I'm a Registered Nurse Not a Whore by Anne Perdue

Anne Perdue’s collection of short stories I’m a Registered Nurse Not a Whore is the answer to the question, “What should I read after the brilliance of Alexander MacLeod’s Light Lifting?” Like MacLeod, her stories venture into darkness, their plots take you places, her characters offer a remarkable range of humanity– the alcoholic would-be dry-waller who lives in a rooming house, a teenage dishwasher, a single woman daring to get pregnant on her own, a newlywed couple overwhelmed by the pressures of home ownership. Perdue is funnier though, with a sharp dialogue reminiscent of Jessica Westhead’s, and her stories also had these moments I’ve come to think of as John Cheever moments– the vat of wax! The barbecue! These incidents of horrid absurdity in the midst of the everyday. My husband had to ask me to stop gasping as I read this book, and I really haven’t been able to think about a barbecue properly since.
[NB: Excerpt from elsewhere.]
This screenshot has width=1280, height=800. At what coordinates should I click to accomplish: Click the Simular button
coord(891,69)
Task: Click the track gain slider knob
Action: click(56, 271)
I love this book, absolutely devoured it, which is fitting for a collection whose stories are larger than bite-sized. These are longer-than-short stories, with twists and turns and plenty of room for depth, and they’re so well-paced, they read up fast. The first story hung me up a little bit with points of view that didn’t seem consistent, but the rest were a smoother ride, the kind of short stories I’d recommend to people who might not know that they like short stories yet.

In “The Escapists”, a couple at an all-inclusive Mexican resort display their complete lack of social graces, and receive awkward glimpses into the true nature of the bond between them. “Inheritance” makes clear the weak foundations on which suburban idylls are constructed, as a husband and father drives himself mad trying to live up to his own expectations. “Ca-Na-Da” is a novel in 45 pages, the story of a woman whose son is a stranger to her, and who finally has to face the consequences of a lifetime of not facing the world, or being honest with it (or herself). In “Pooey”, a middle-aged woman whose family takes dysfunction to a new level decides to go against every rational instinct, take a leap of faith, and have a family of her own.

“I Serve” says the button on the book’s cover, which was gorgeously designed by Anne Perdue herself. And her characters do serve, in the jobs that they do, and in the places that they’ve assumed for themselves in society. Yet there are moments, if only in their minds, –and some are impossibly small but still vivid– in which these character break free of the confines of those places, and dare to serve themselves. Here we the readers become the gasping champions of their glorious liberation.